Logo: University of Southern California

Kirk Shung and Biomedical Engineering Receive $6 Million NIH Grant

The professor of biomedical engineering has been awarded the new grant to further study on high ultrasonic transducer technology.
Allison Engel
September 04, 2012 —

Professor Kirk Shung

In a third renewal of a grant first given in 1997, Kirk Shung, professor of biomedical engineering at the USC Viterbi School of Engineering, has been awarded a $6 million National Institutes of Health grant to continue work on high frequency ultrasonic transducer technology.

Shung, the principal investigator on the grant, is director of USC’s Ultrasonic Transducer Resource Center, a global leader in the development of high frequency ultrasound arrays used for medical diagnostic procedures.

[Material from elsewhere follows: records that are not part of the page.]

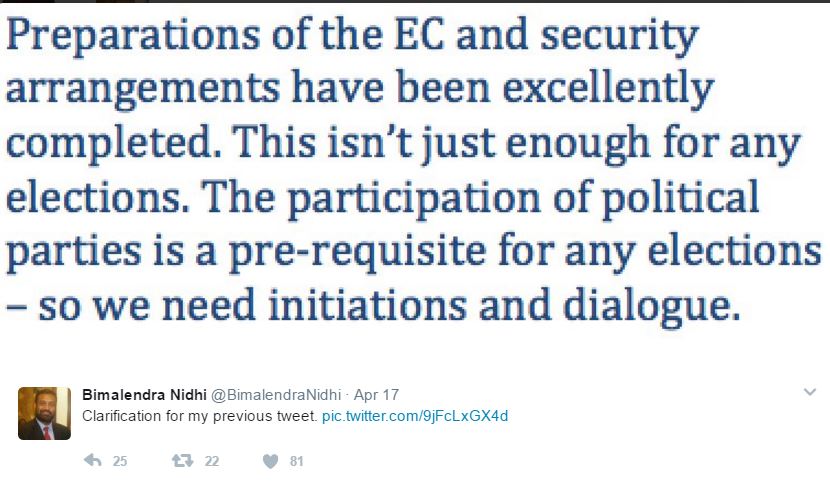This screenshot has width=830, height=490.
Task: Open the pic.twitter.com/9jFcLxGX4d link
Action: coord(415,416)
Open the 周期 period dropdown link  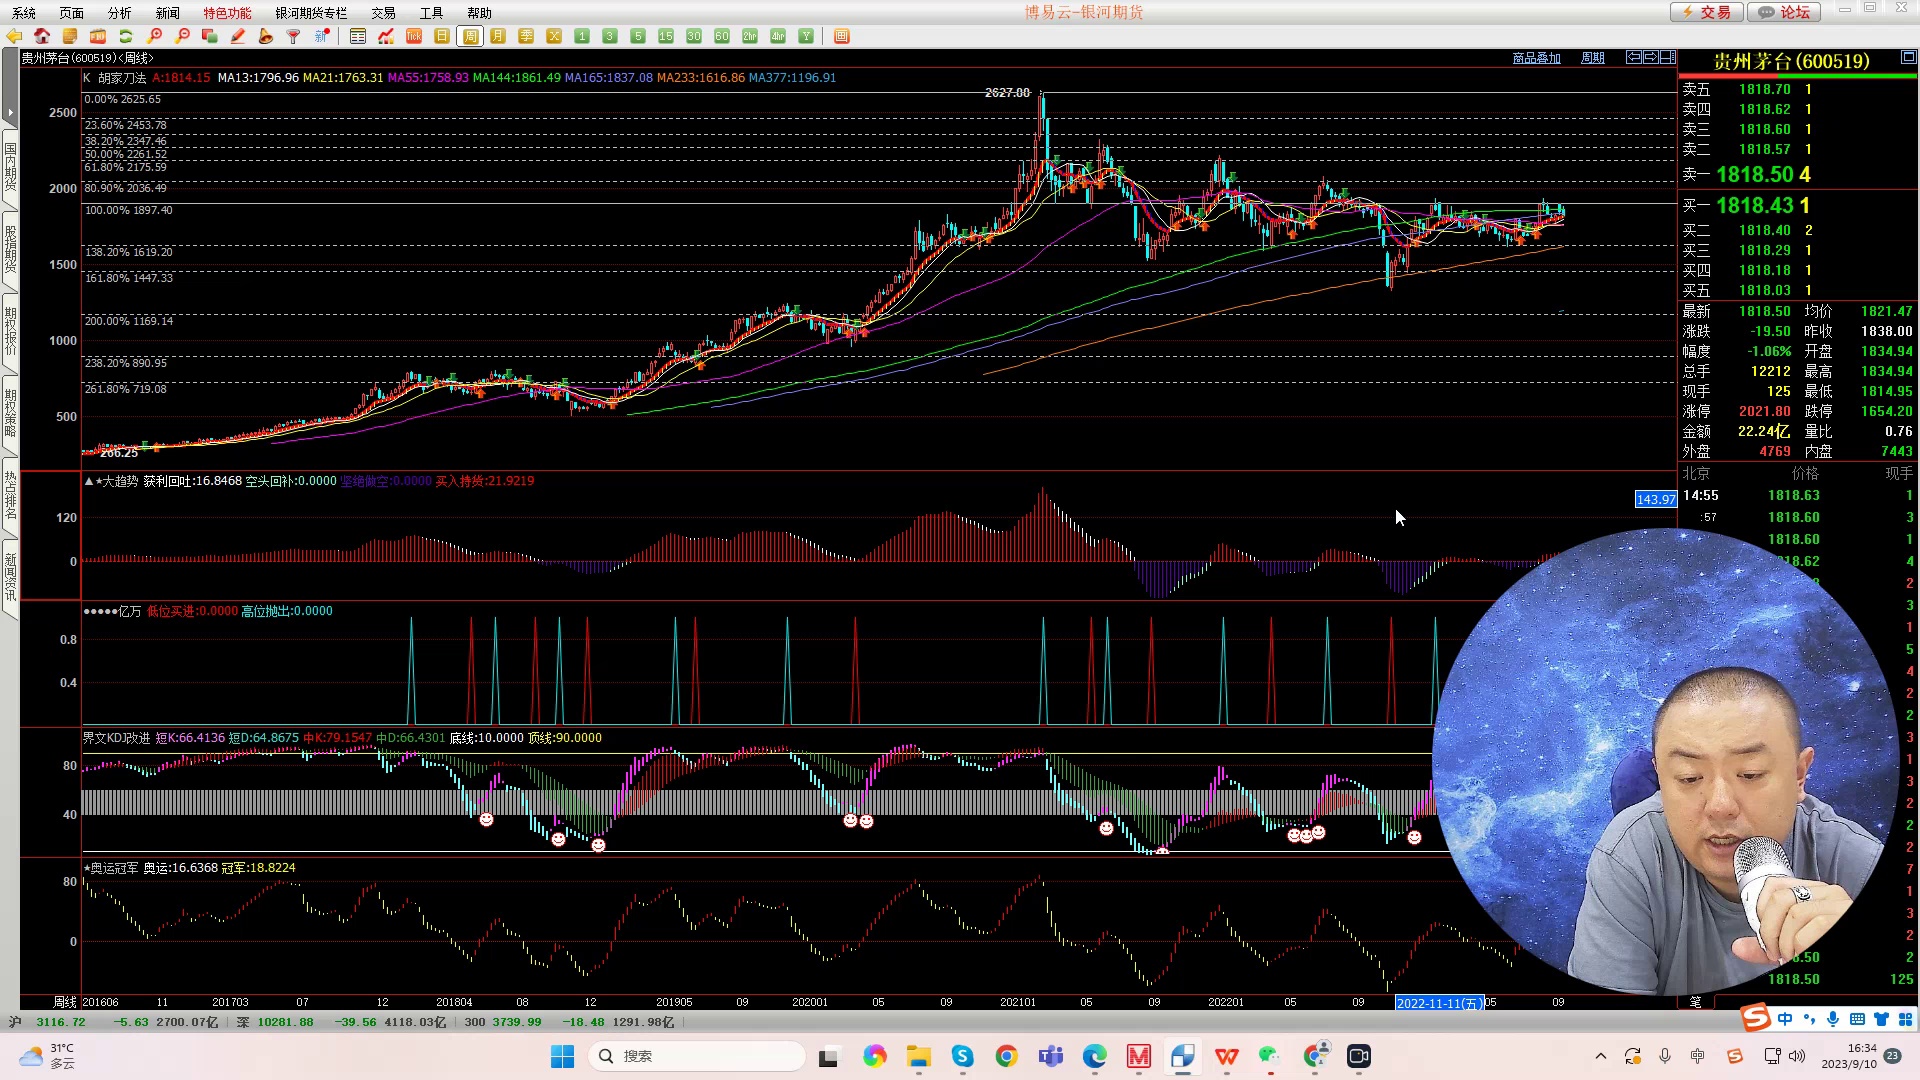1592,58
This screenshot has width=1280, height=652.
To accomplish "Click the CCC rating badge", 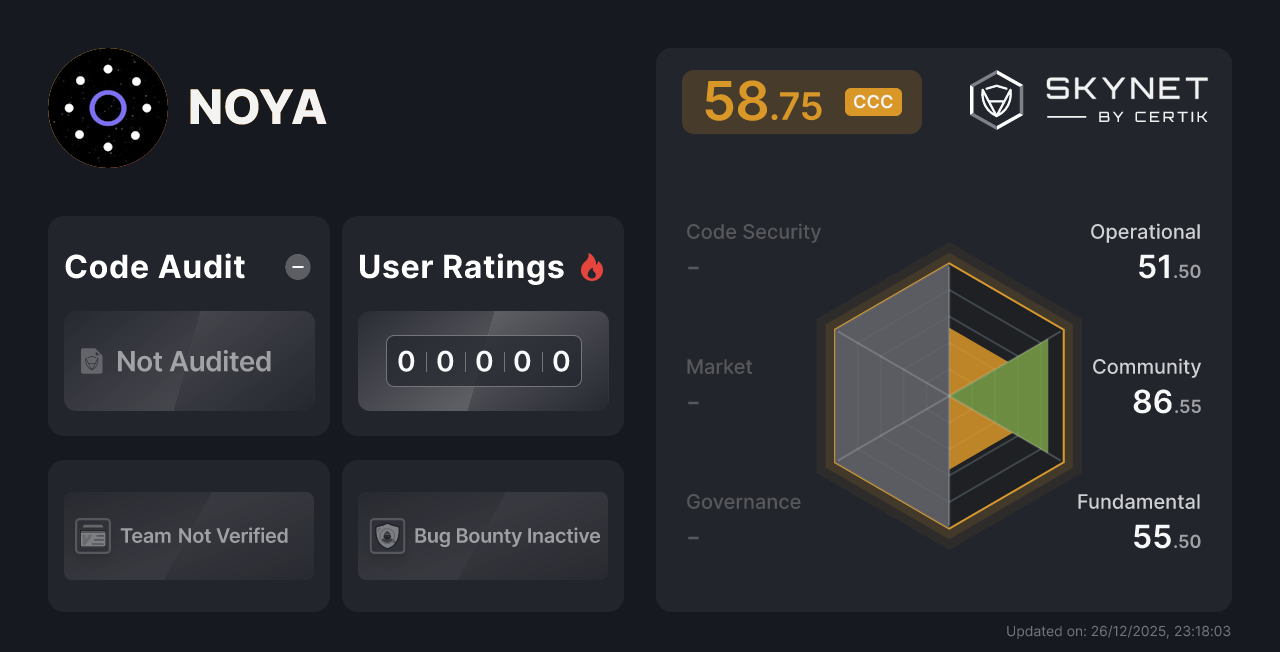I will 872,101.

Shung said the new grant will allow researchers to further increase the linear array frequency to achieve even better spatial resolution and make it possible to view smaller structures. A high frequency phased array also will be developed to image the heart of a small animal. This phased array will produce a beam that is steerable and have a smaller aperture or footprint, required for imaging the heart, which is enclosed by the rib cage.

Working on the grant are Jesse Yen and Qifa Zhou of biomedical engineering and E. S. Kim of the Ming Hsieh Department of Electrical Engineering/Electrophysics. David Kim of biomedical engineering is the manager of the laboratory where the work is taking place.

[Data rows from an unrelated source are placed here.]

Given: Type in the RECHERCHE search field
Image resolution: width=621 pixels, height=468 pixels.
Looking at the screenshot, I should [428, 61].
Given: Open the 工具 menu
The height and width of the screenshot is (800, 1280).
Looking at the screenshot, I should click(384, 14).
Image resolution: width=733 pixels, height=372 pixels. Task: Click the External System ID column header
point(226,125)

A unique aspect of the grant is that researchers are required to collaborate with investigators from other institutions, Shung said. This phase of the grant will involve collaborators from 14 other research institutions. The collaboration typically requires the expertise of the Ultrasonic Transducer Resource Center that other researchers do not have. The work is carried out either at the other institutions or at USC.

The NIH award is one of 63 technology resource grants given nationwide and the only one in ultrasound. USC Viterbi’s biomedical engineering department holds another of these grants, which has been renewed for two decades, on a project headed by David D’Argenio. Shung said the NIH now has attached sunset clauses to these grants allowing funding for a maximum of 15 years, so this will be the last renewal for his ultrasonic transducer project.

A vision statement of what would happen when the grant ended was needed for the final renewal application. Shung said that final goal of the grant is to commercialize at least two of the devices under development – a high frequency linear array ultrasound scanner and a high frequency curved linear array ultrasound scanner. “These ultrasound scanners are either already developed or near completion, and it’s just a matter of time before they are developed into products for commercialization.” he said. “David Kim and I have been working with the Alfred Mann Institute and the USC Stevens Institute for Innovation in the commercialization effort, and we think within this year a company will be formed and an effort will be launched to try to find outside investors.”

The curved linear array system is being developed for eye imaging and pediatric imaging, and Shung said researchers in his department are working with a pediatrician, Chester Koh at Children’s Hospital Los Angeles, on the possible application of such an array for children.